Create a MySQL user `haproxy_check` on all your MariaDB nodes with appropriate privileges for health checks:

-- On each MariaDB node
CREATE USER 'haproxy_check'@'%' IDENTIFIED BY 'YOUR_HAPROXY_CHECK_PASSWORD';
GRANT USAGE ON *.* TO 'haproxy_check'@'%';
FLUSH PRIVILEGES;

Start HAProxy:

sudo systemctl start haproxy
sudo systemctl enable haproxy

WordPress `wp-config.php` for Galera

Update your WordPress `wp-config.php` to point to the HAProxy load balancer’s IP address and port.

/**
 * WordPress Database Configuration.
 */
define( 'DB_NAME', 'your_wordpress_db' );
define( 'DB_USER', 'your_db_user' );
define( 'DB_PASSWORD', 'your_db_password' );
define( 'DB_HOST', '192.168.3.50:3306' ); // IP of your HAProxy server and port
define( 'DB_CHARSET', 'utf8mb4' );
define( 'DB_COLLATE', '' );

With this setup, WordPress connects to HAProxy, which distributes connections to the Galera cluster. If a MariaDB node fails, HAProxy will detect it via the `mysql-check` and stop sending traffic to it. Galera’s multi-master nature means other nodes continue to serve requests seamlessly. If a node needs to be taken offline for maintenance, you can simply remove it from HAProxy’s configuration temporarily.

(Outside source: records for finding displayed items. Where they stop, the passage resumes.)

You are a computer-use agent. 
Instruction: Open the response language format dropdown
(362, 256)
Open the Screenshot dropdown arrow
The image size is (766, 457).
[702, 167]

Orchestrating WordPress Application High Availability

The final piece of the puzzle is ensuring the WordPress application servers themselves are highly available. This typically involves deploying multiple WordPress instances behind a load balancer.

Load Balancing WordPress Instances

Use a robust load balancer like Nginx or HAProxy. For WordPress, it’s crucial to configure sticky sessions (session affinity) if you’re not storing sessions externally (e.g., in Redis, which we’ve already made highly available). However, with Redis handling sessions, sticky sessions are less critical but can still improve performance by keeping a user on the same server for consecutive requests.

Nginx Load Balancer Configuration

# nginx.conf (within http block)
upstream wordpress_backend {
    ip_hash; # Basic session affinity
    server 10.0.0.10:80 weight=10; # IP of WordPress server 1
    server 10.0.0.11:80 weight=10; # IP of WordPress server 2
    server 10.0.0.12:80 weight=10; # IP of WordPress server 3

    # Health checks for WordPress (requires Nginx Plus or custom scripting)
    # For open-source Nginx, health checks are more basic or require external tools.
    # A simple approach is to rely on the upstream server's ability to respond.
}

server {
    listen 80;
    server_name yourdomain.com;

    location / {
        proxy_pass http://wordpress_backend;
        proxy_set_header Host $host;
        proxy_set_header X-Real-IP $remote_addr;
        proxy_set_header X-Forwarded-For $proxy_add_x_forwarded_for;
        proxy_set_header X-Forwarded-Proto $scheme;
    }
}

Ensure your WordPress application servers are configured to use the highly available Redis cluster and the Galera database cluster (via HAProxy) for their connections.

Conclusion: A Resilient WordPress Stack

By architecting high availability for Redis using Sentinel and for the database using Galera Cluster with HAProxy, and by load balancing WordPress application servers, you create a robust, fault-tolerant WordPress deployment on Linode. This multi-layered approach ensures that individual component failures are handled gracefully, minimizing downtime and maintaining application availability.